Monkeypox may have been spreading undetected for ‘years’, WHO expert says
Monkeypox may have been spreading around the world undetected for ‘a couple of years’, a World Health Organization expert has claimed.
Dr Rosamund Lewis, the agency’s technical lead for the tropical disease, told a briefing work was ongoing to pinpoint how long it had been transmitting in people.
But she suggested the tropical disease could have been in the population for several years after jumping from animals to humans.
Monkeypox has likely been spreading silently in social and sexual networks for some time, experts say, before super-spreader events at two raves in Europe sparked the current outbreak.
It is not clear how long the virus has been circulating undetected in America, but top advisers suggest it was ‘possibly’ in the country before the first case was detected in Massachusetts last month — although not to ‘any great degree’.
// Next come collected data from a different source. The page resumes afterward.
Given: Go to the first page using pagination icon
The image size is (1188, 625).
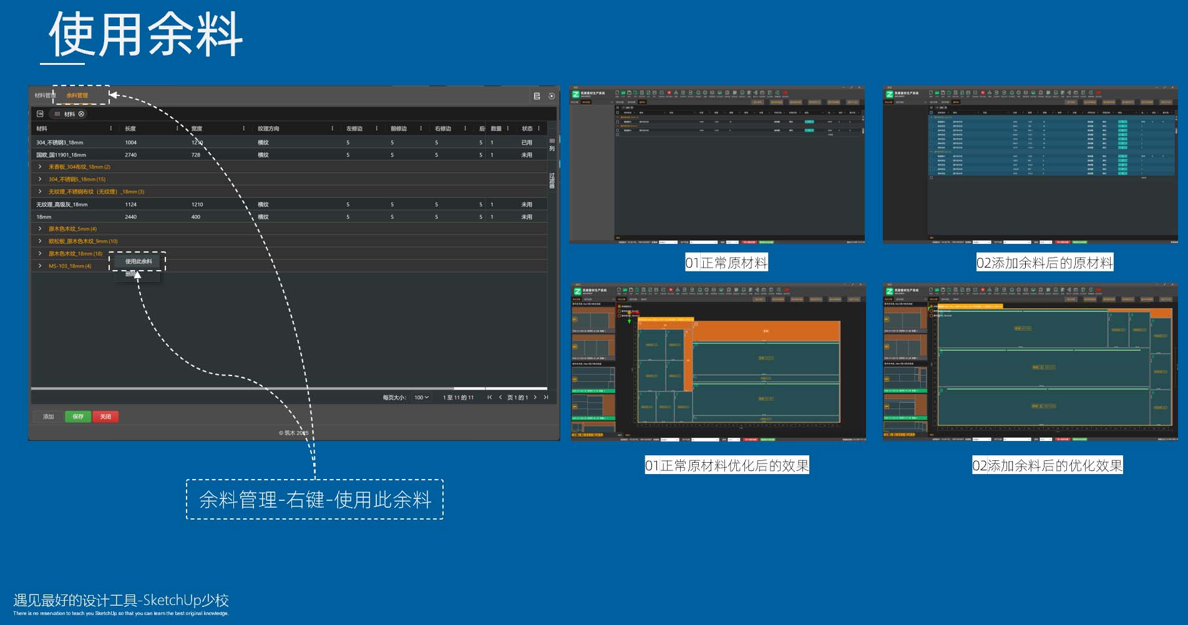Looking at the screenshot, I should [490, 397].
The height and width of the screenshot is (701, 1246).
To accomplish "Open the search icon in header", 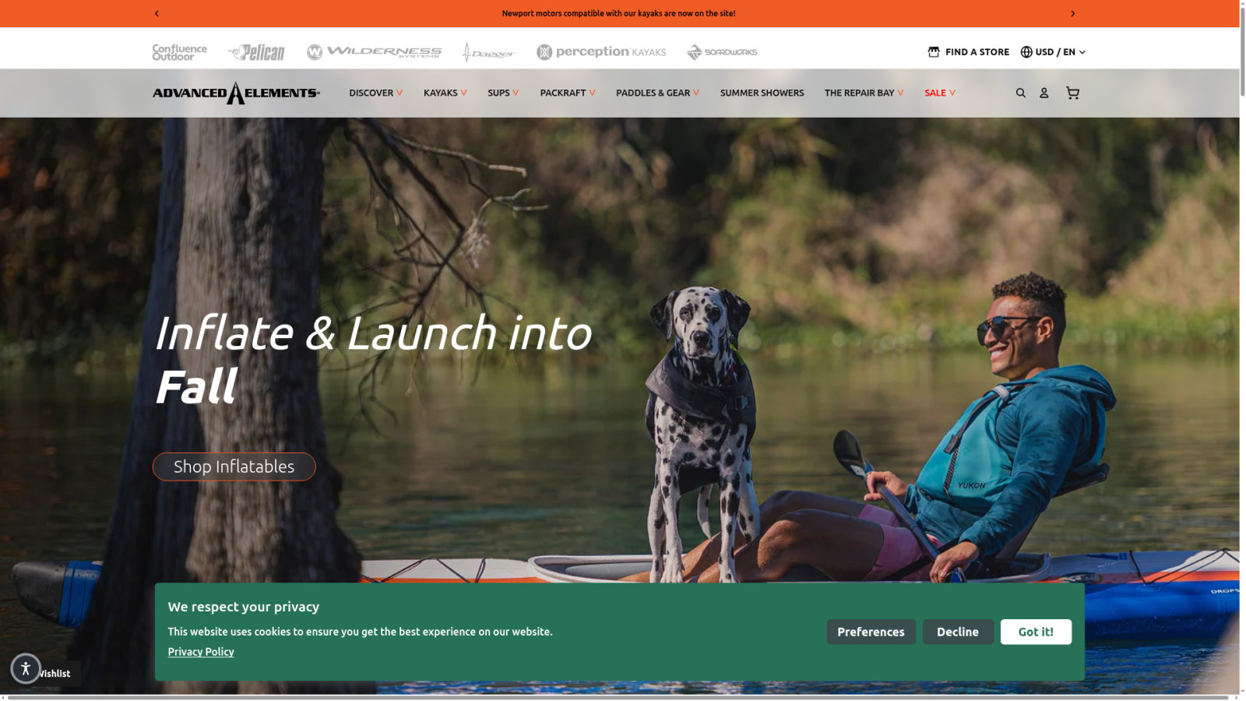I will click(1020, 93).
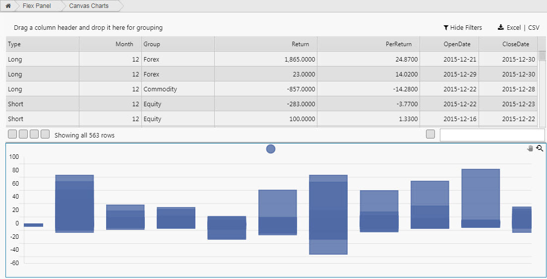Open the Flex Panel breadcrumb
Screen dimensions: 547x279
pos(37,6)
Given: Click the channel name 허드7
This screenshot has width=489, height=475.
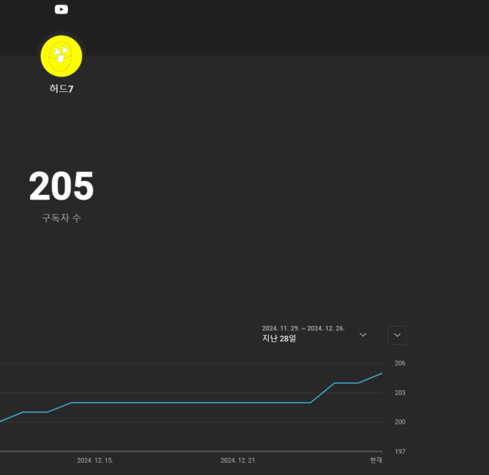Looking at the screenshot, I should [61, 88].
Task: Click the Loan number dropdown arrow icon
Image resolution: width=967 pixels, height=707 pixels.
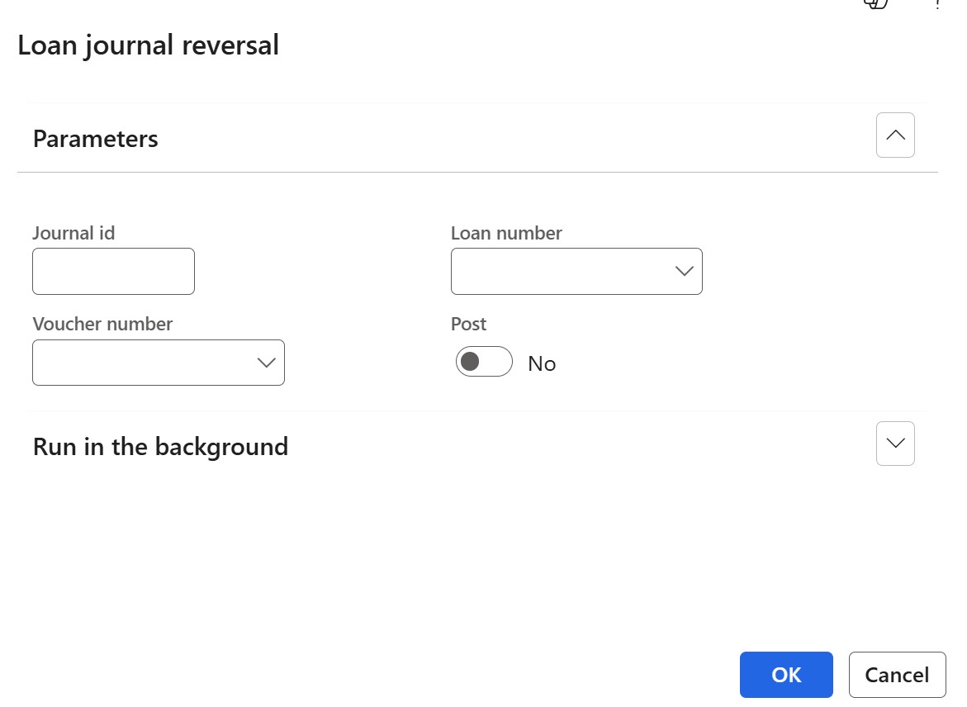Action: [684, 271]
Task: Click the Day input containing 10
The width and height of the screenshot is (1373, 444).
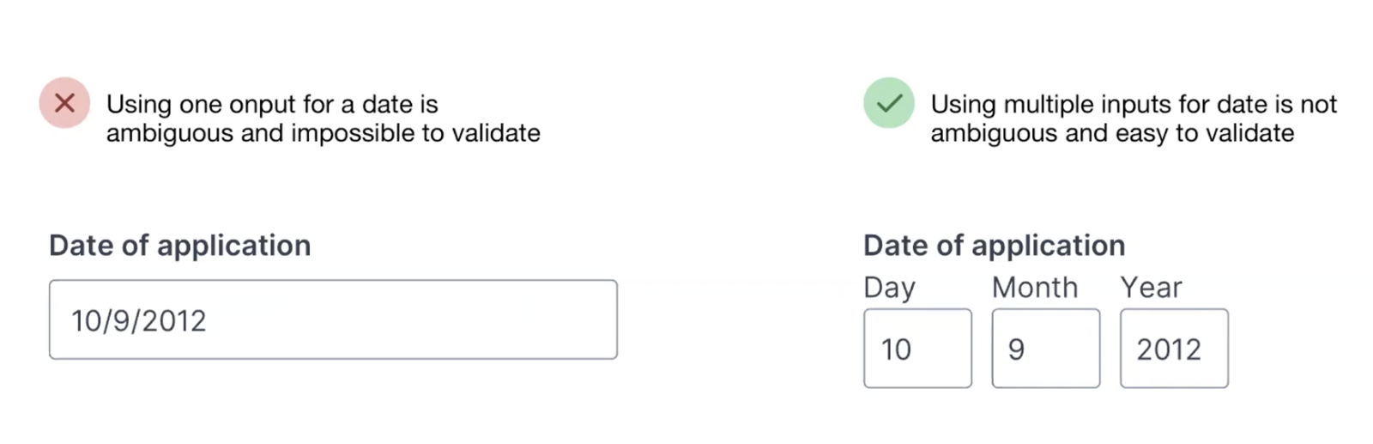Action: pyautogui.click(x=917, y=348)
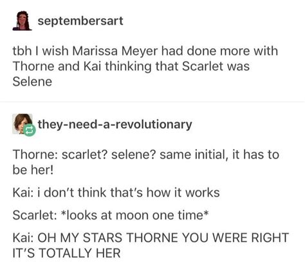Click the word 'Selene' ending the first post

[x=32, y=82]
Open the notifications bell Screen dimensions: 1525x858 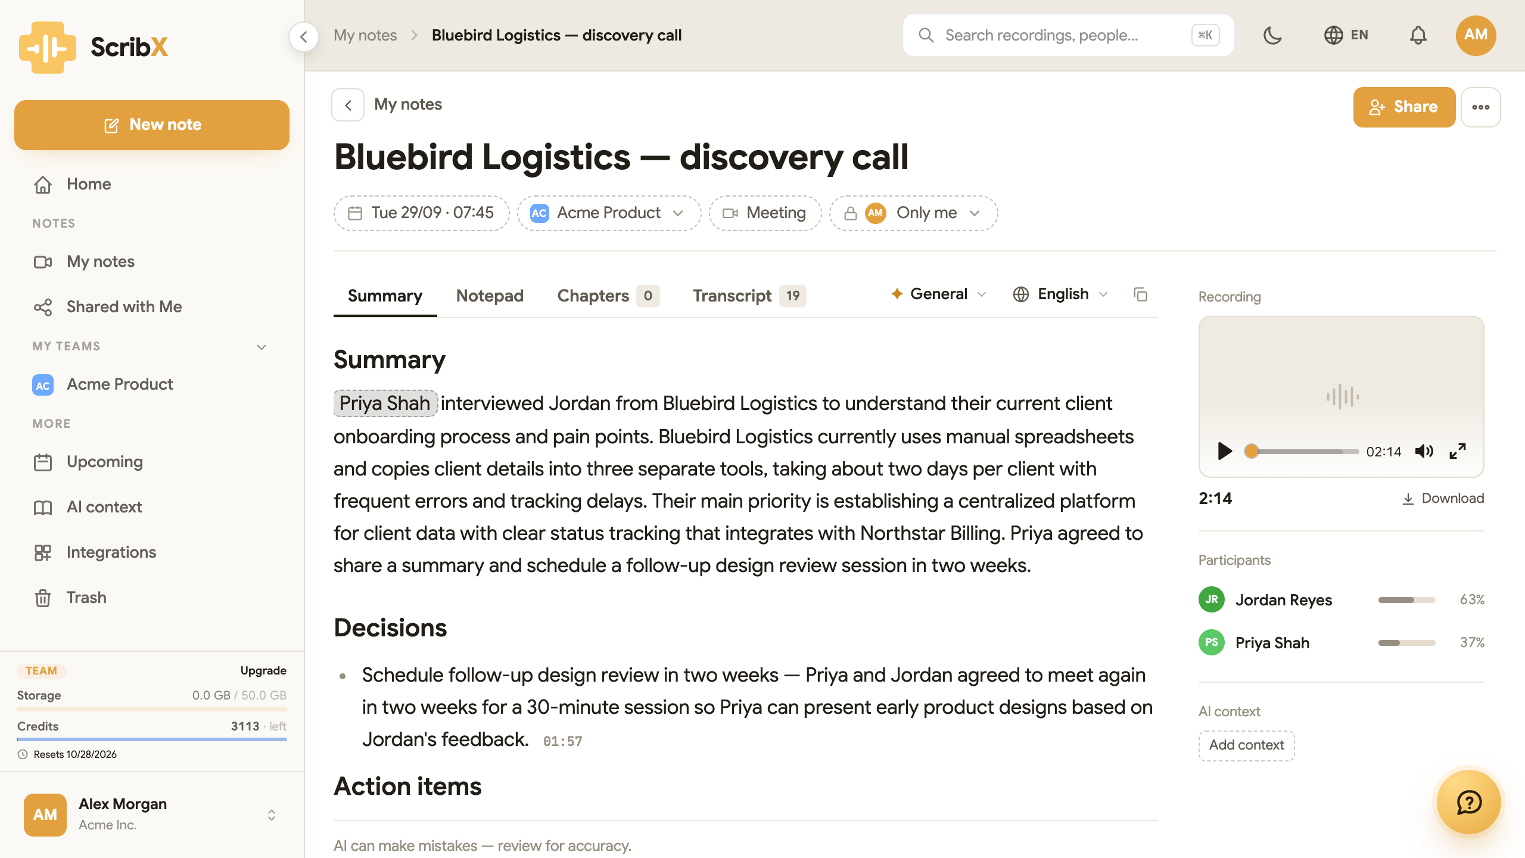(1418, 35)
At least 26 monkeypox cases have been spotted in the U.S. in less than three weeks — with Hawaii becoming the twelfth state to spot the virus this weekend.
Most infections are linked to international travel to ‘areas experiencing an outbreak’, but at least one U.S. case is in a patient with no links to travel or another patient.
Globally, the virus — which is native to West Africa — has cropped up in more than two dozen countries which are mostly in Europe.
Monkeypox has now been detected in 12 U.S. states with Hawaii becoming the latest to spot the infection this weekend
‘There may have been undetected transmission for a while,’ Lewis said last week.
‘What we don’t know is how long that may have been. We don’t know if it’s weeks, months or possibly a couple of years.
‘So, we don’t really know whether it is too late to contain.’
Two strains of monkeypox have been spotted in the U.S. so far, which experts say suggests the virus jumped from animals to humans at least twice.
Dr Amesh Adalja, an epidemiologist at John Hopkins Center for Health Security, told NBC: ‘What’s likely happened is an endemic infectious disease from Africa found its way into a social and sexual network and then was greatly aided by major amplification events like raves in Belgium to disseminate around the world.
‘And then because it is being transmitted through sexual encounters many of the lesions are getting mistaken for other sexually transmitted infections, which may be delaying diagnosis.’
It was not clear how long the virus has been spreading in the U.S. alone.
But asked this last week, Dr Jennifer McQuiston who is leading the Centers for Disease Control and Development’s (CDC) response told a briefing it may have been for some time.
‘It is certainly possible there could have been monkeypox cases that went under the radar before the first was spotted in Massachusetts,’ she said.
‘But this was likely not to any great degree.
‘I don’t think monkeypox has been circulating widely in the United States [for some time].’
The latest global outbreak caught the world off-guard, with hundreds of cases now detected in more than two dozen countries outside West Africa.
Epidemiologists suggest the current wave was driven by unsafe sex at two raves in Spain and Belgium — although the virus had likely spilled over into the population sometime earlier.
This weekend Hawaii became the latest U.S. state to detect a suspected case of the virus saying it was in an individual on Oahu — the archipelago’s third biggest island — who had recently traveled to an area ‘experiencing an outbreak’.
They have been hospitalized with symptoms, and are being cared for by nurses.
Health chiefs have warned monkeypox, a virus endemic in parts of Africa and is known for its rare and unusual rashes, bumps and lesions, could also spread to some pets and become endemic in Europe. Undated handout file image issued by the UK Health Security Agency of the stages of Monkeypox
Chicago also reported its second presumed case of monkeypox this weekend in an individual who was a ‘close contact’ of the first case.
Washington D.C. officials said over the weekend that the city had detected a suspected case in an individual who had recently returned from Europe.
All the cases will be confirmed by testing at the CDC, although it is overwhelmingly likely they will be monkeypox patients.
Last month the WHO’s former director-general for health security and environment said the current outbreak may date back to a handful of UK cases spotted in 2018.
Professor David Heymann said two Britons were diagnosed with the tropical disease in September that year after returning from Nigeria. A third case was found in an NHS worker who treated one of the patients.
In December 2019, a fourth person unrelated to the previous three tested positive for the virus after returning from Nigeria. Three further cases with similar travel history arrived in 2021.
Heymann suggested the virus may have been seeded in around this time and then spread unchecked. All of the cases are believed to have been the milder western African clade of the virus — the same one that is now spreading.
He told the Guardian: ‘It could hypothetically be that the virus transmission amplified from this low level of transmission when by chance it entered the population that is at present amplifying transmission.’
But he added that this was just one of several theories that needed to be investigated before coming to any conclusions.